The grant, a Faculty Early Career Development Program (CAREER) award, is the NSF’s most prestigious award, offered in support of junior faculty and given to those who are likely to become role models and leaders in research and education. It further supports Mandel’s investigations into how AI and machine learning systems can collaborate with humans to solve real-world problems too challenging for either to address alone.
“The goal of this project is to create new algorithms and interaction paradigms that enable humans and artificial intelligence systems to work together, leveraging each other’s strengths to collect better data,” Mandel explains.
The research will focus on accelerating scientific data collection through human-in-the-loop AI. This cross-disciplinary work aims to transform the process of scientific data collection across a wide variety of scientific fields, including psychology, marine science, and ecology, allowing scientists to work on more scientific discoveries while spending less time, effort, and funding collecting data.

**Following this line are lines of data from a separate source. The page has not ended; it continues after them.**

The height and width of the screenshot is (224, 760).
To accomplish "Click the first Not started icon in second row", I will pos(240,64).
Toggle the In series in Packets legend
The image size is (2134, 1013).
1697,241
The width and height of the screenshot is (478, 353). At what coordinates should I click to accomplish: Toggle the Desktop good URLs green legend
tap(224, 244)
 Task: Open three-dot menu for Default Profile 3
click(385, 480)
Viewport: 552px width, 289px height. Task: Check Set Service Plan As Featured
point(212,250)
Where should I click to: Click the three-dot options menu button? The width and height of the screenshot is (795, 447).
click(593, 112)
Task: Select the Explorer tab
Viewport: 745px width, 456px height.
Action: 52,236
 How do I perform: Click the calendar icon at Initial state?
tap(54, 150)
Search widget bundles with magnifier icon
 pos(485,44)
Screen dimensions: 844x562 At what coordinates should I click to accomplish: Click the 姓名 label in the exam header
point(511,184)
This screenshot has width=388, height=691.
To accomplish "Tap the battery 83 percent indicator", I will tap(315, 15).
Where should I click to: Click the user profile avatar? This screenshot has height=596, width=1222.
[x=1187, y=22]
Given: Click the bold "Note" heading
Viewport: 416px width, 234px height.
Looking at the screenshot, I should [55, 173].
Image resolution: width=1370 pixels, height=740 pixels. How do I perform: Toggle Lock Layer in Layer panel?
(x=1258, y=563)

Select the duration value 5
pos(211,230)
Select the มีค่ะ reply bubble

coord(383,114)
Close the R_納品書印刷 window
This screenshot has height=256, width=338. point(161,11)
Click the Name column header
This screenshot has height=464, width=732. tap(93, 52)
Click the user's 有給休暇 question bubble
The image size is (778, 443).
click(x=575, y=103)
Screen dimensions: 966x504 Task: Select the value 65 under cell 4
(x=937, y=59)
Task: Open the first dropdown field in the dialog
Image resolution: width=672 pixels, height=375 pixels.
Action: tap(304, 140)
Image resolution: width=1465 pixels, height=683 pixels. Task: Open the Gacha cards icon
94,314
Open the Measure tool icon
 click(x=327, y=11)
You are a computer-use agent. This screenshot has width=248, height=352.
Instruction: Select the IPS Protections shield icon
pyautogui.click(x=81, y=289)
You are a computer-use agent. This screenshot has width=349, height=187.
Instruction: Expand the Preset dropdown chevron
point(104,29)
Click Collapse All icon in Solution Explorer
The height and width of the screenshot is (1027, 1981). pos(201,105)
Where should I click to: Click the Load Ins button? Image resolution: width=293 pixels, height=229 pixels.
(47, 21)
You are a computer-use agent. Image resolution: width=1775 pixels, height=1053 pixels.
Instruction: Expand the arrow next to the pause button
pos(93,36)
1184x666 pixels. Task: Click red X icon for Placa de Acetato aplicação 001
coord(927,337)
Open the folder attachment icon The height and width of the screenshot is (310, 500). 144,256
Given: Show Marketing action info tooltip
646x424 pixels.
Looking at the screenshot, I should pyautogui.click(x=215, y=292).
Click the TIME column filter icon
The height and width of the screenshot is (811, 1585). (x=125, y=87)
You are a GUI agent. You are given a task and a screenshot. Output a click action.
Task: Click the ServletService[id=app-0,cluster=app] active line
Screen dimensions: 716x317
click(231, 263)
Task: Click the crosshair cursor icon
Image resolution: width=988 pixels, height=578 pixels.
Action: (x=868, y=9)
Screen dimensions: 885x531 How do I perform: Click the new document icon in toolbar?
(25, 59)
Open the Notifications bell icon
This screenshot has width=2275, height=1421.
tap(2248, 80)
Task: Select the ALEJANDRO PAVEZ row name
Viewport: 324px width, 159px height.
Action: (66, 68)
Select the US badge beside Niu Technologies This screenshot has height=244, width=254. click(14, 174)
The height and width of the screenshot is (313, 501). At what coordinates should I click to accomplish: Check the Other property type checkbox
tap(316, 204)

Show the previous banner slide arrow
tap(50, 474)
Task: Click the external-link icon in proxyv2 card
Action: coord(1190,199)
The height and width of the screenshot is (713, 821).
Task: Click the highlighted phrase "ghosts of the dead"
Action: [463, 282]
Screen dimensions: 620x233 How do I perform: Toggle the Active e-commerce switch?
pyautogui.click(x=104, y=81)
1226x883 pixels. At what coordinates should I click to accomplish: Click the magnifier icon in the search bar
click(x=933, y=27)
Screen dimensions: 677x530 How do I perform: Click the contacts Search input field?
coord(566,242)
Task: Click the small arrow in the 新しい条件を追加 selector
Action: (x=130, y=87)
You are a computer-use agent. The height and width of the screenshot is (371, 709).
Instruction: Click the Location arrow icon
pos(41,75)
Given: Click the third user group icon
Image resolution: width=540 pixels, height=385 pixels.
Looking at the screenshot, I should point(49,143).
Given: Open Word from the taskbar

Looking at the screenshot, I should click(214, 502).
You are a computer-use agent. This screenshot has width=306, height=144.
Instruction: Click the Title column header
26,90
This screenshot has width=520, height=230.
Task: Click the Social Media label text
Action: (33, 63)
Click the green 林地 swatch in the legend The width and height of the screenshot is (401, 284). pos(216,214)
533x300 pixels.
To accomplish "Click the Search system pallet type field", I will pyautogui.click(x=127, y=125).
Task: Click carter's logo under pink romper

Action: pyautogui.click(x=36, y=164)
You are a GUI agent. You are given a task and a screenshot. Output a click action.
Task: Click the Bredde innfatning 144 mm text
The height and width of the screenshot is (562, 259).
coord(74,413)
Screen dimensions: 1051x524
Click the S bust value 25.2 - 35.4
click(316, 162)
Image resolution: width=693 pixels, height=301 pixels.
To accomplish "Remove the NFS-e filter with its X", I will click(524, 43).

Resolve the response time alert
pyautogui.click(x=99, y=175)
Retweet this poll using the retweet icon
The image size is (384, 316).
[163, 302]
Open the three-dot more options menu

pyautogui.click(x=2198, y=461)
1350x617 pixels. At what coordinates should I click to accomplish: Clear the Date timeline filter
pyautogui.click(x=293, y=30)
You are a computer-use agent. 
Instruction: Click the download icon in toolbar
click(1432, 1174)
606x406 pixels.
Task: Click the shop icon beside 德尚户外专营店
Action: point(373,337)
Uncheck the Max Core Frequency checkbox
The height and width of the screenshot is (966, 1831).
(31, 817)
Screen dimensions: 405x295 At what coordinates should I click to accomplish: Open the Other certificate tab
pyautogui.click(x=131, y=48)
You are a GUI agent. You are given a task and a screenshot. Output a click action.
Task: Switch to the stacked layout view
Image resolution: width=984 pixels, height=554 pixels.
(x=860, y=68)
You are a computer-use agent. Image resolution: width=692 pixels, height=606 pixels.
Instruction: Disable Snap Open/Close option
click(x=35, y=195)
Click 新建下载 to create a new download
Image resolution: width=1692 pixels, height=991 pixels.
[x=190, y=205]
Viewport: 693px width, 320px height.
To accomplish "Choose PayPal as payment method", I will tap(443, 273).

The project has two technical aims. In the first, Mandel will seek to understand how to build AI systems for data collection that are well-aligned with the work of human scientists. In the second, the investigator will seek to understand how to design AI systems that efficiently direct human effort in real-time to optimize data collection.
“I’m particularly excited about the opportunities this grant will provide for our talented and hardworking undergraduate students to get involved in cutting-edge computer science and data science research,” Mandel said. “The project also includes components that integrate research and education, such as building new data science curriculum and developing interactive video game exhibits at the [UH Hilo] ‘Imiloa Astronomy Center and the Hawaii Science and Technology Museum.”
About Travis Mandel
Mandel’s main goal at UH Hilo is to help lead the development of the new data science program at the university. This includes creating new curriculum, teaching new classes, and forging interdepartmental connections. He was hired through the UH Experimental Program to Stimulate Competitive Research (EPSCoR) project ‘Ike Wai, a statewide study into Hawaii’s water resources. The program includes a substantial research component, and Mandel has been involved in mentoring data science research students during the school year as well as co-leading the UH Hilo EPSCoR undergraduate summer bridge research program. He also assists other scientific researchers (both inside and outside of the ‘Ike Wai project) to better apply machine learning and artificial intelligence to their research problems.
Mandel received his bachelor of science in computer science from Carnegie Mellon University, and his master of science and doctor of philosophy from the University of Washington. His research interests lie in the realm of artificial intelligence and machine learning. Specifically, he is interested in how data-driven AI systems can work closely together with humans to help them better achieve their goals. Throughout his research he has developed new reinforcement learning systems that automatically optimize the design of educational games, and has deployed these systems to thousands of students.